Julien Chauvin, président de la commission Études et stratégie économiques de la Fédération des syndicats pharmaceutiques de France, juge que les déclarations de Sébastien Lecornu sont trop vagues. Il remet en question le principe selon lequel il faudrait dérembourser des médicaments matures pour financer l’innovation, qualifiant cette approche de « dépassée et improductive ». Selon lui, dérembourser environ 2 500 médicaments serait nécessaire pour financer un seul médicament innovant.
Évaluation des prescriptions et pertinence des traitements
Guillaume Racle, titulaire d’officine à Epernay et membre du bureau national de l’USPO, estime que la question dépasse simplement le prix ou le taux de remboursement. Pour lui, remettre la science au centre de l’évaluation signifie abandonner une réflexion basée uniquement sur le prix et le volume, au profit de critères de pertinence. Il propose l’instauration d’une prescription renforcée pour les médicaments coûteux, au-delà de 300 euros, requérant un formulaire à remplir par le médecin pour garantir les critères de remboursement.
Variot ajoute que cette exigence de pertinence doit également se porter sur le rapport entre prix et avancées médicales : financer l’innovation est essentiel, mais pas à n’importe quel prix sans réelle avancée thérapeutique.
Racle évoque, par ailleurs, l’importance de l’évaluation des données en vie réelle, qui se basent sur l’utilisation effective des médicaments et leurs résultats. « Nous continuons à rembourser des médicaments sans vérifier leur utilisation réelle et leurs résultats par rapport aux études », pointe-t-il.
Il insiste également sur les reports de prescription qui pourraient convertir une économie apparente en coûts supplémentaires, plaidant pour un renforcement du rôle et de l’indépendance de la Haute Autorité de santé. À terme, cette approche pourrait conditionner le paiement des laboratoires à la pertinence et à la performance des traitements.
Un autre changement a été mis en place le 1er septembre 2026. Les patients qui refusent certains médicaments offerts en remplacement de leur traitement doivent avancer les frais, une règle déjà en vigueur pour les génériques. Ainsi, un patient qui refuse une substitution par un médicament hybride ou biosimilaire ne pourra plus bénéficier du tiers payant et devra payer la totalité du montant au pharmacien, puis obtenir le remboursement de l’Assurance maladie.

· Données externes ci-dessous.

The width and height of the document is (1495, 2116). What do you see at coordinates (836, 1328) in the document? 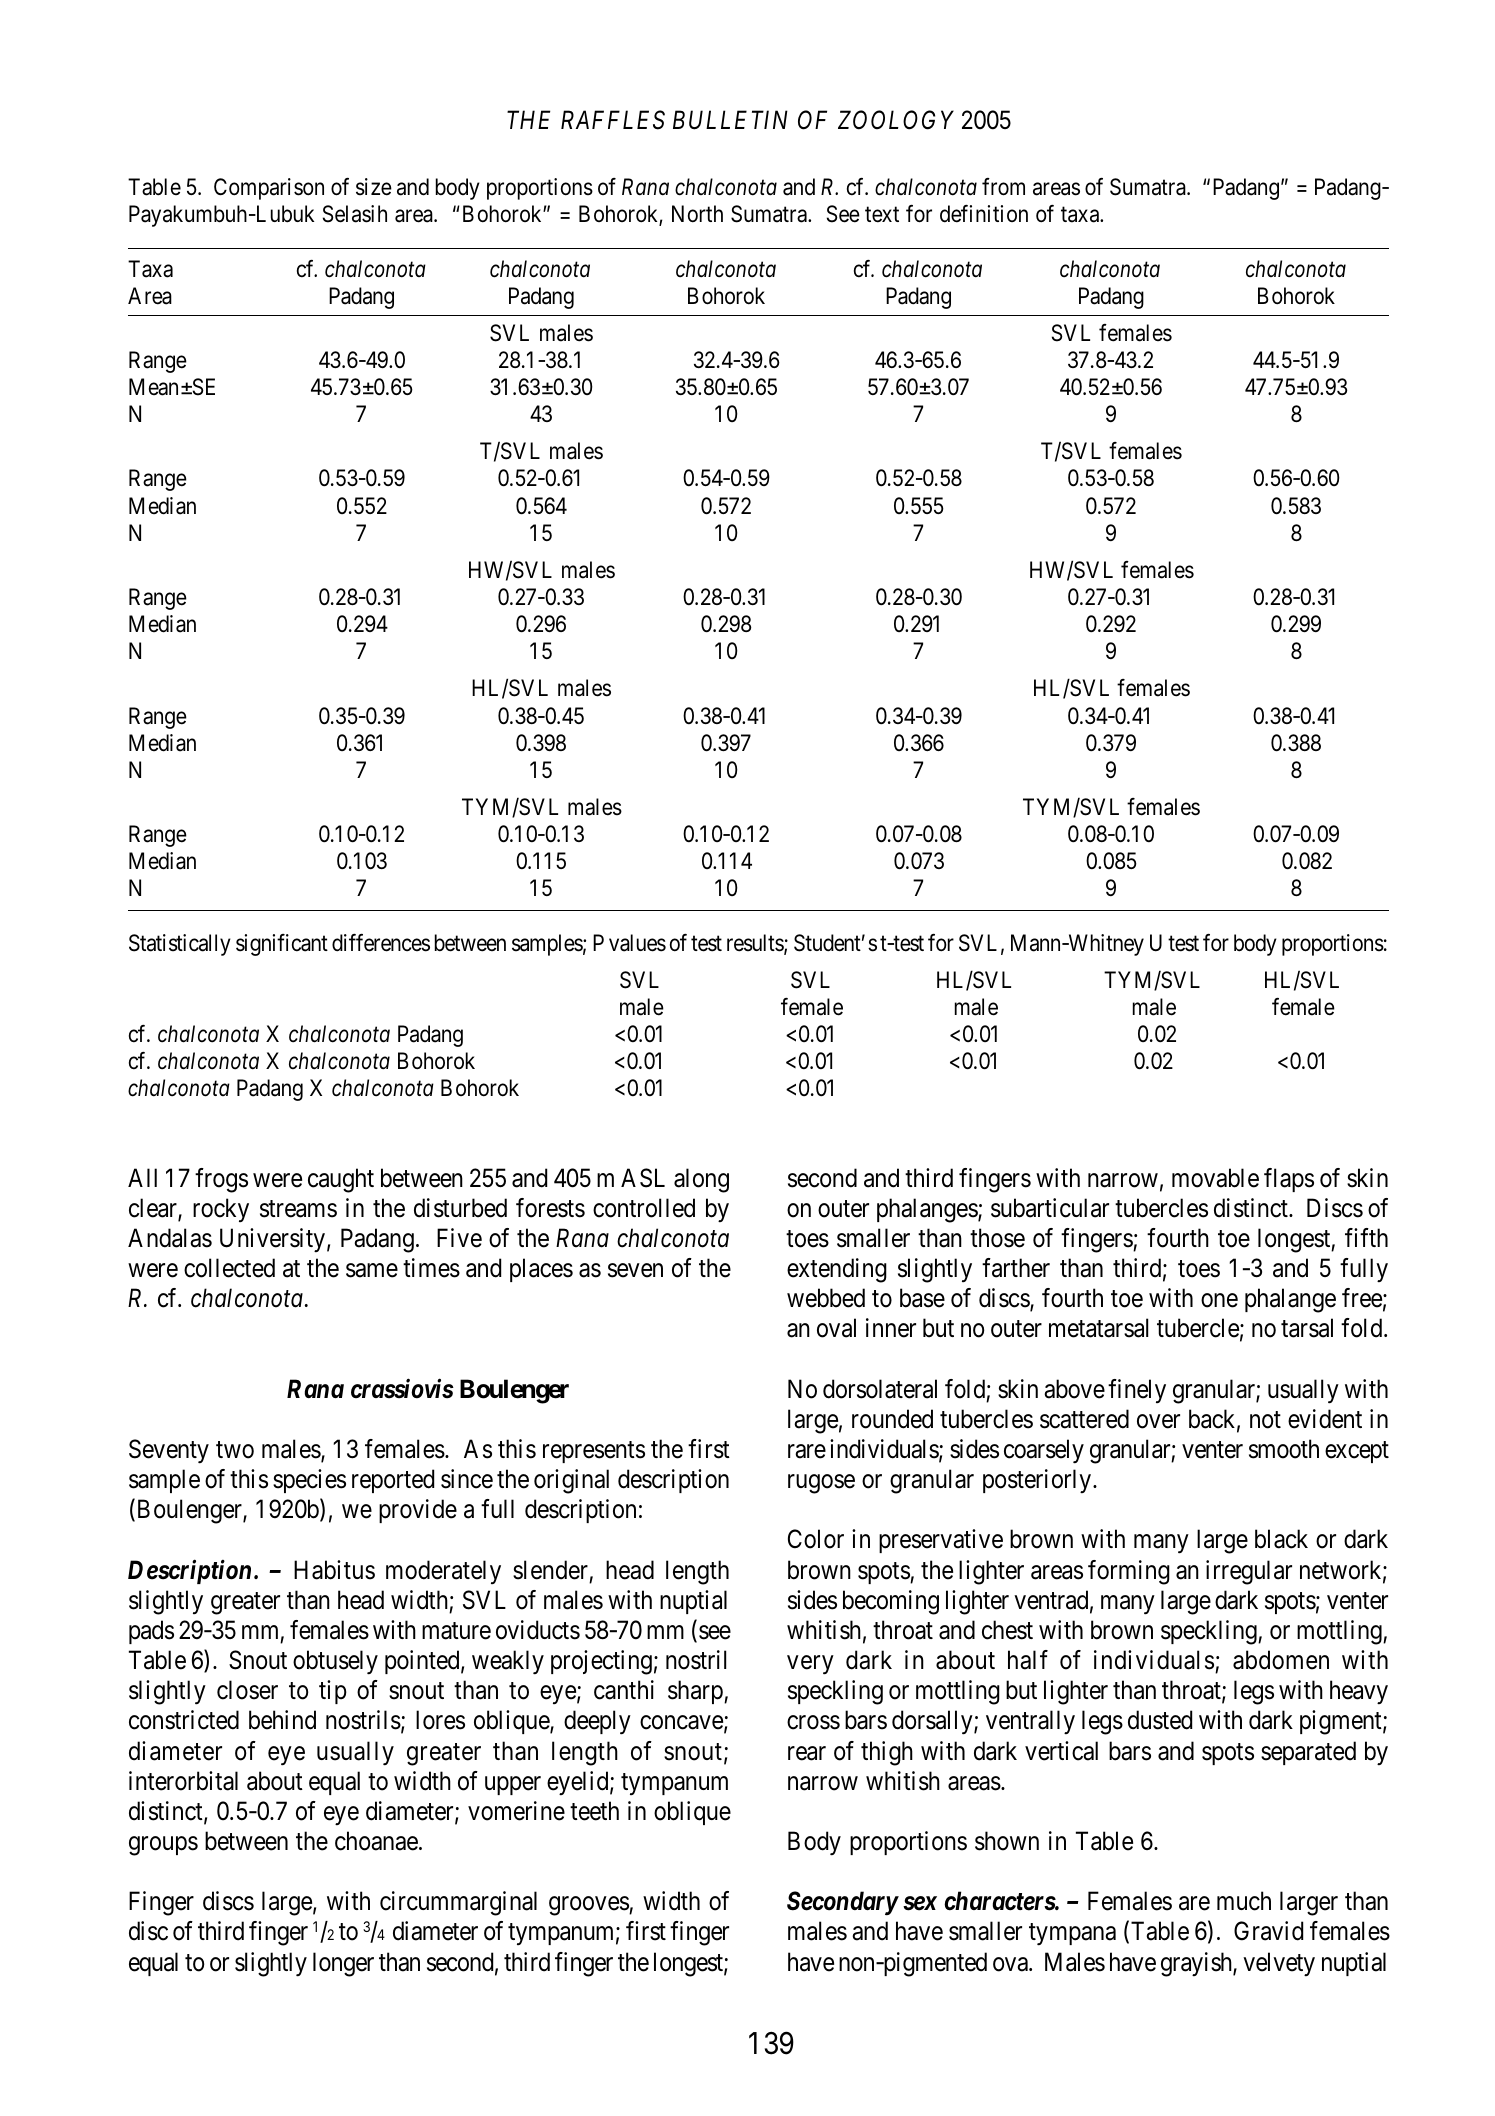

Cette règle ne concerne que les bénéficiaires du tiers payant, incluant plusieurs millions de Français tels que ceux en affection de longue durée, victimes de maladies professionnelles ou d’accidents de travail, femmes enceintes, bénéficiaires d’aide médicale de l’État ou de la complémentaire santé solidaire, ainsi que ceux participant à des dépistages organisés.

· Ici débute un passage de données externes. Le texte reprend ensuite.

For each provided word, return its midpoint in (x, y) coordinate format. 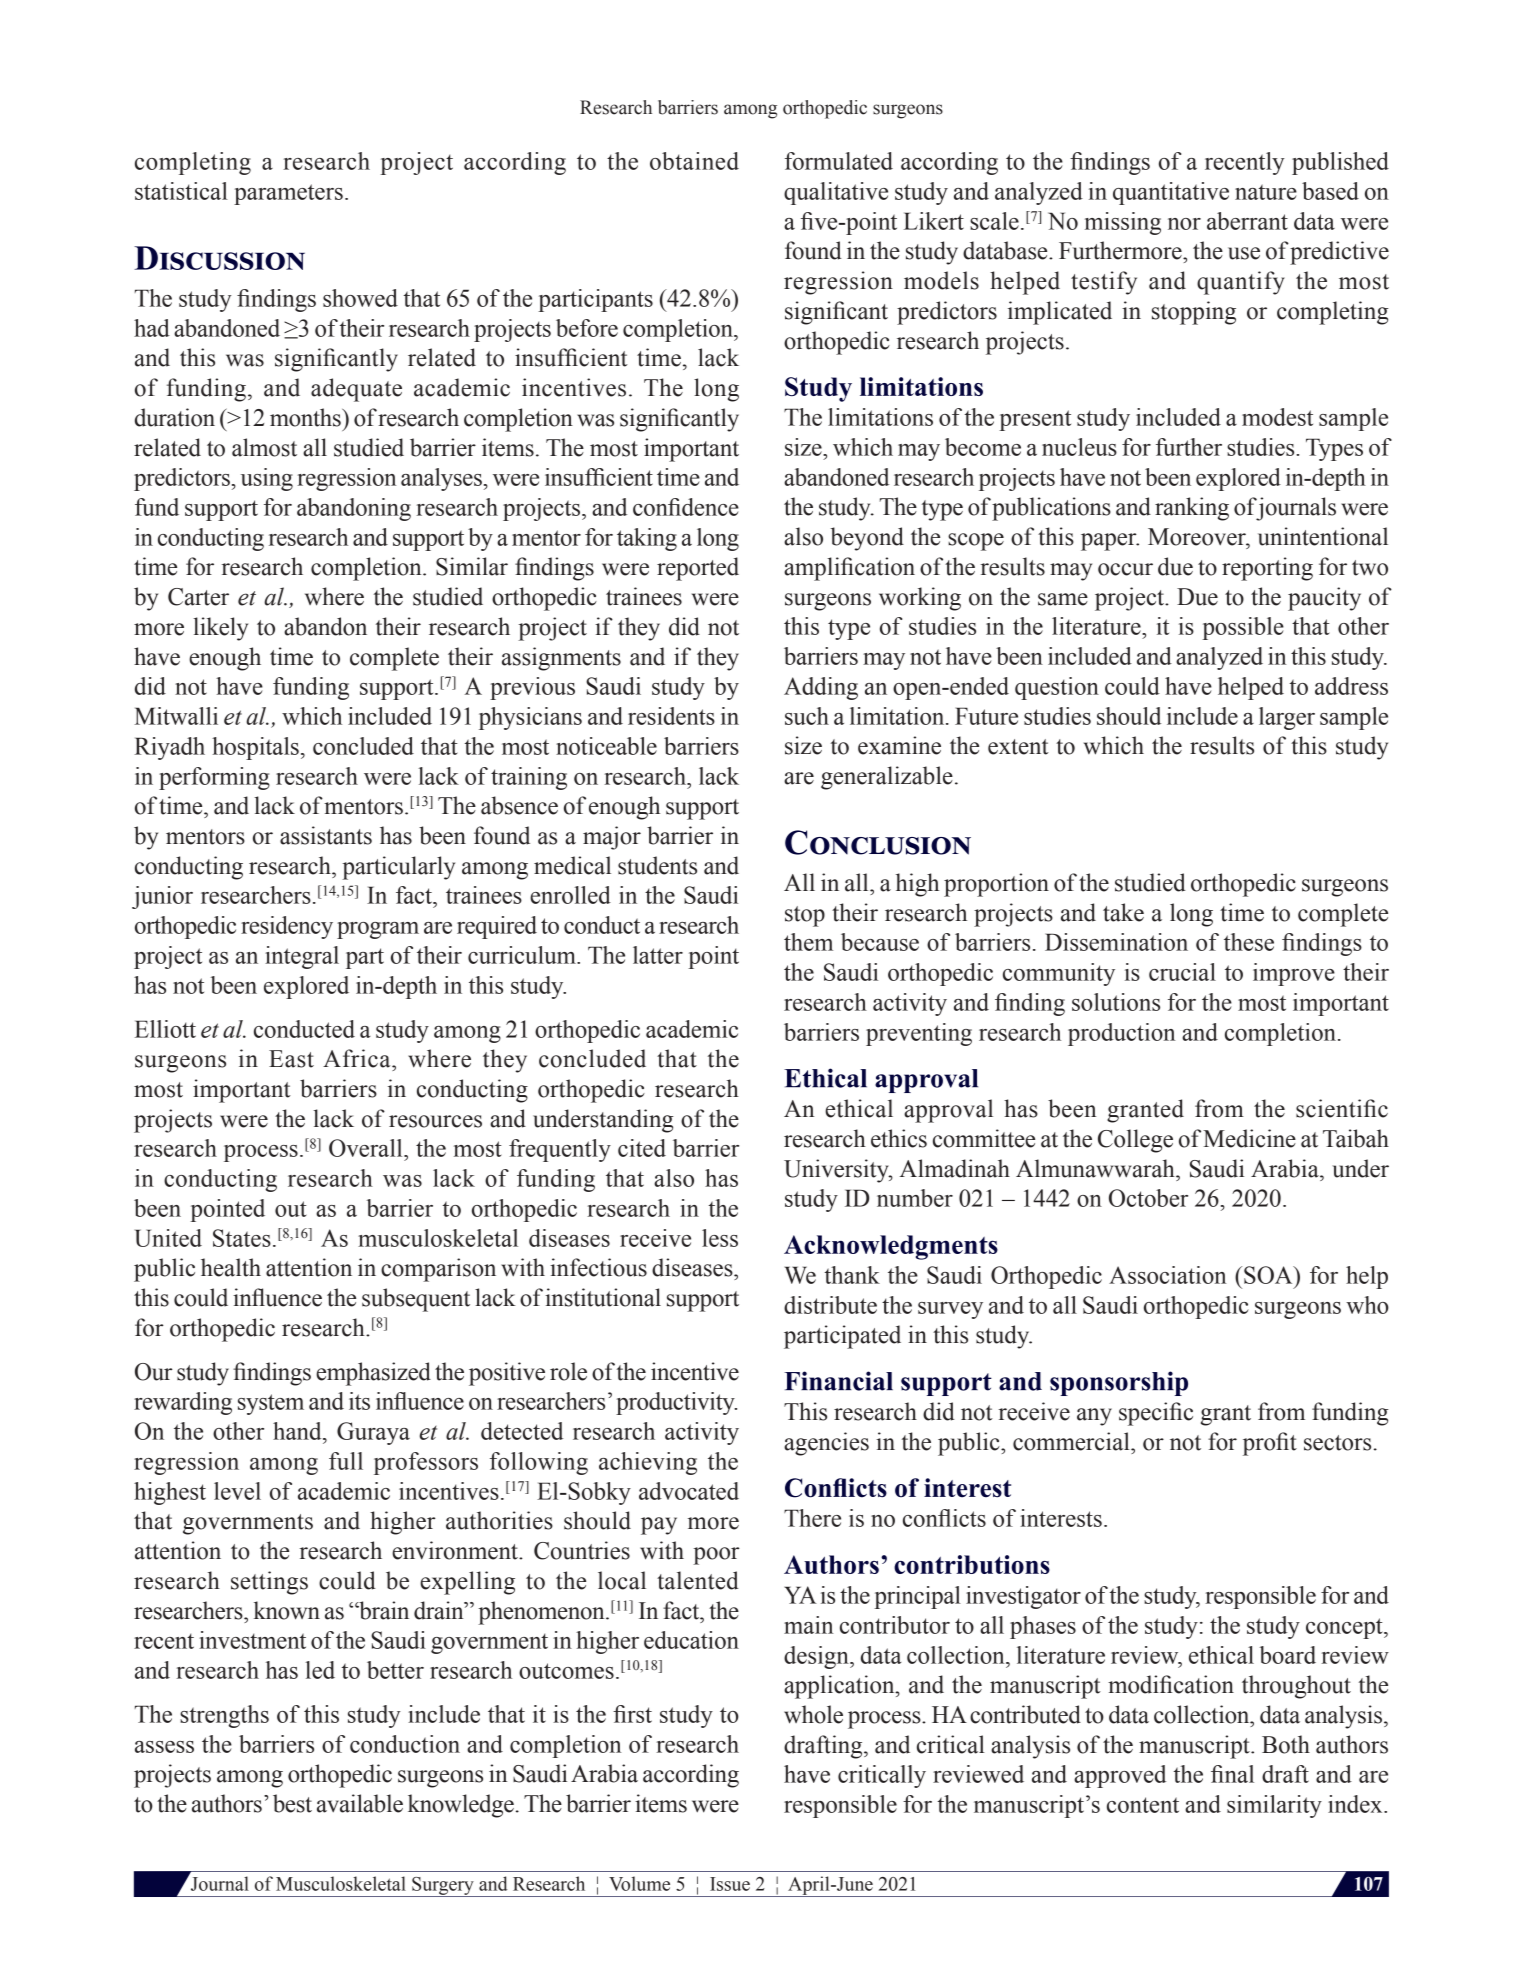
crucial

En outre, le remboursement pourra être calculé sur la base du médicament hybride ou biosimilaire le plus cher de son groupe, et non sur le montant acquis par le patient. Par exemple, si le médicament de référence coûte 20 euros et que son équivalent hybride est à 18 euros, un patient refusant la substitution devra payer 20 euros à la pharmacie, mais sera remboursé seulement à hauteur de 18 euros.
Cependant, le médecin garde la possibilité de refuser toute substitution pour des raisons médicales, à condition de le préciser sur l’ordonnance.